The bank's analysis, reported by The Block, notes continued withdrawals from gold exchange-traded funds (ETFs). Bitcoin spot ETFs have also posted net outflows for four straight weeks. In derivatives markets, institutional participants have been cutting futures exposure to both BTC and gold, reinforcing the view that investors are stepping back from these perceived safe-haven trades.
JPMorgan attributes the earlier upswing in interest to a mix of geopolitical risk, stubborn inflation, rising government debt, and concerns about U.S. dollar devaluation. It says the boost from those catalysts has now largely faded.
For crypto, the bank cautions that a second-half rebound is not assured. It argues that a sustained recovery would require key uncertainties to be resolved, including clearer visibility into the sources of dividends for companies that hold digital assets on their balance sheets, as well as progress on U.S. regulation. JPMorgan specifically points to the proposed U.S. CLARITY Act, which aims to establish a more defined regulatory framework for cryptocurrencies.

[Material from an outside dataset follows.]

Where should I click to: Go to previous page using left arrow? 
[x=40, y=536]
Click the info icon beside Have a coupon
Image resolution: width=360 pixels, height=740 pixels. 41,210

For investors, the report challenges the assumption that Bitcoin and gold will consistently function as reliable inflation hedges in the current environment. JPMorgan highlights institutional de-risking and persistent ETF outflows as signs that market expectations may be resetting. In the months ahead, it says attention should remain on ETF flow trends, institutional positioning, and developments around U.S. crypto legislation, including the CLARITY Act.